**Written exercise:**
Return the listing lines verbatim, starting at the line containing "Task: Click the File" and ending after the line containing "pos(269,236)", omitting the pictures.

**Material shown:**
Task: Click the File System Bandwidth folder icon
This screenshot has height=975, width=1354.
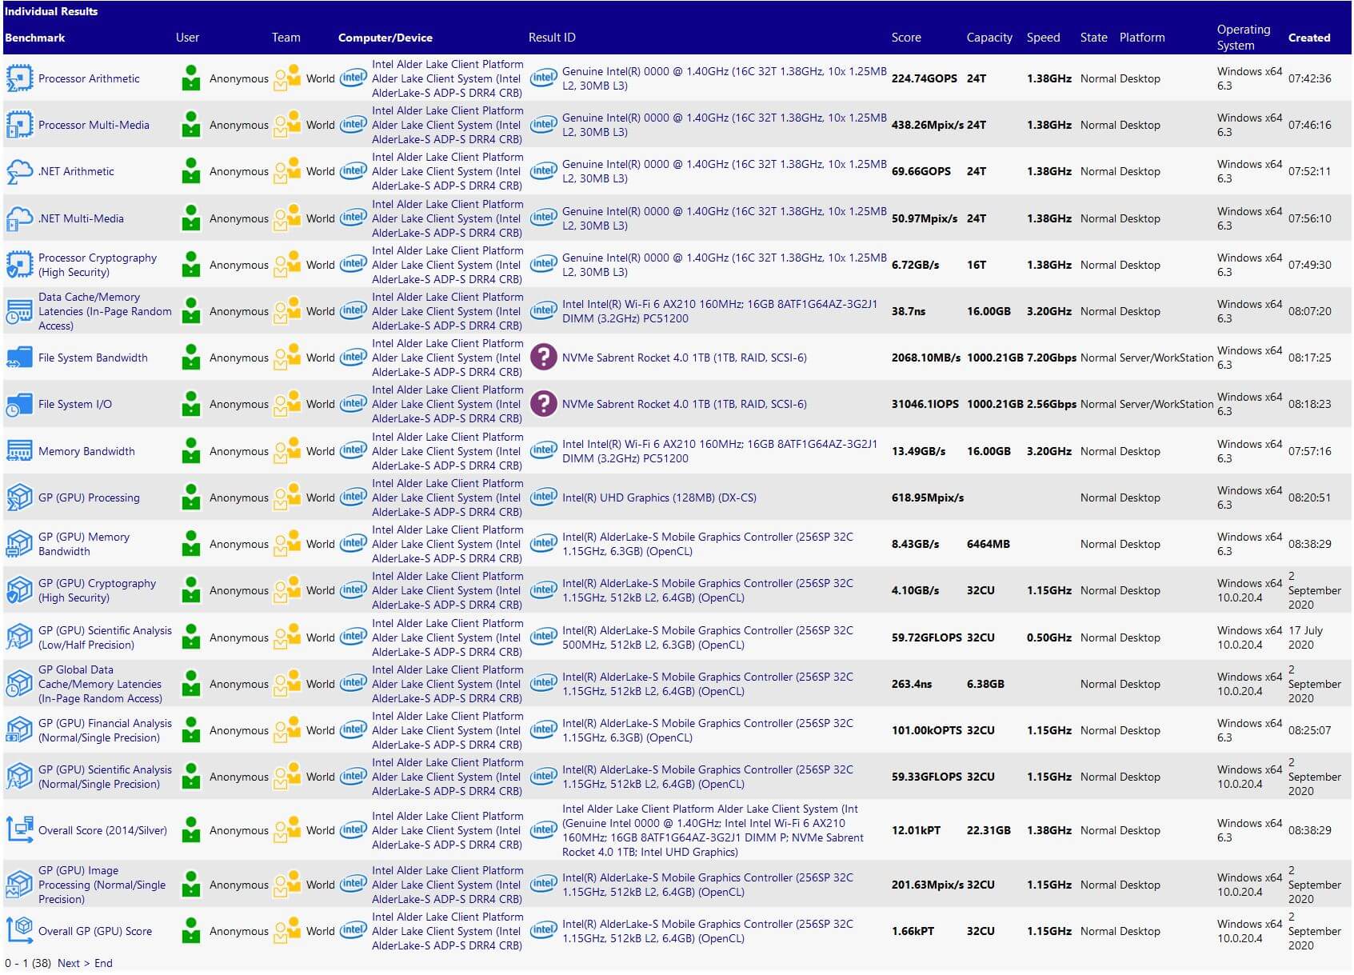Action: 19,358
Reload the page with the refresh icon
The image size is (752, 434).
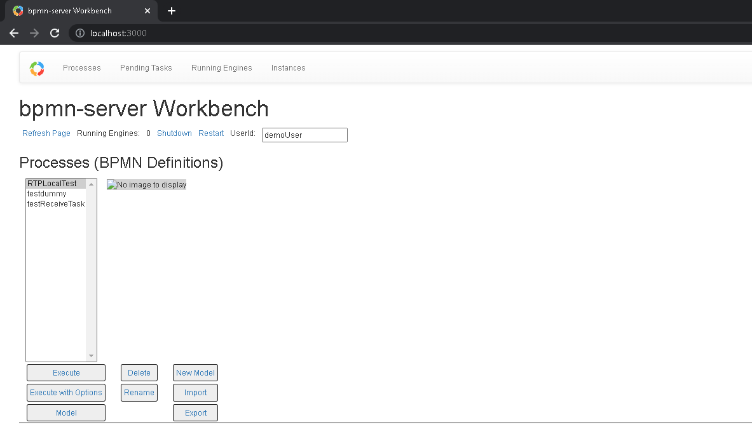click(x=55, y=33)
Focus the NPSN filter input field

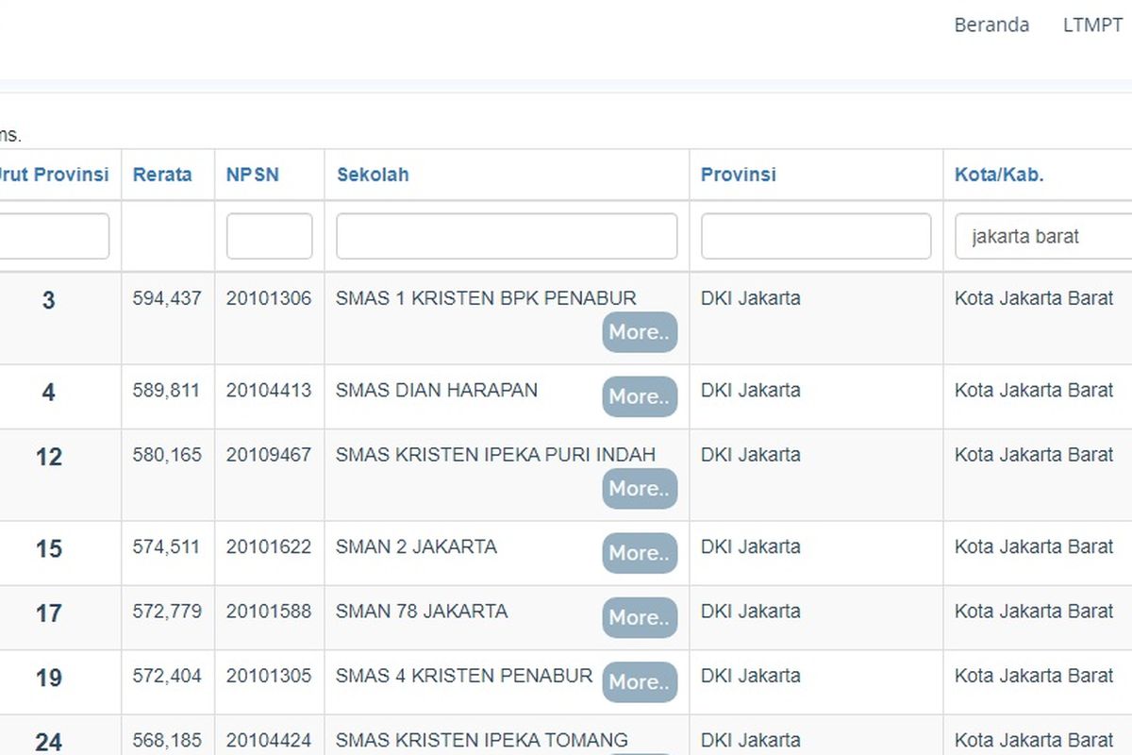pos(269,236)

==

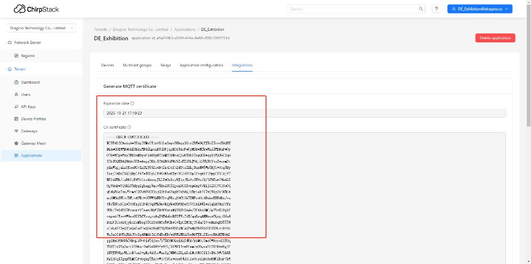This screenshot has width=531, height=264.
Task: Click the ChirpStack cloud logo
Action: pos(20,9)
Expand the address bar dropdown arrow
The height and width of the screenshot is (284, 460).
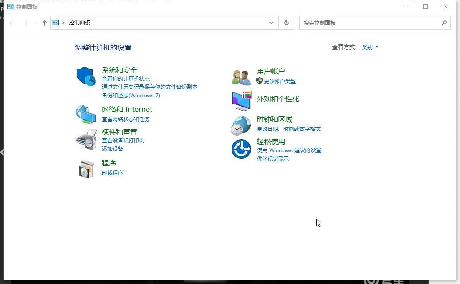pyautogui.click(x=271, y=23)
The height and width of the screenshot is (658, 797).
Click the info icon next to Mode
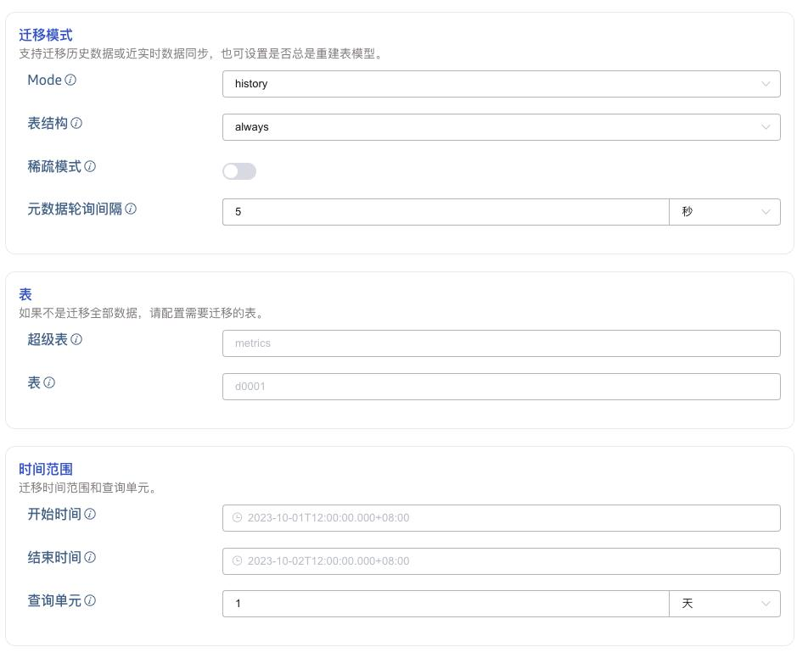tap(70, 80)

**Reply:**
Task: Click the File System Bandwidth folder icon
This screenshot has height=975, width=1354.
Action: 19,358
Reload the page with the refresh icon
The image size is (752, 434).
click(x=55, y=33)
Focus the NPSN filter input field

pos(269,236)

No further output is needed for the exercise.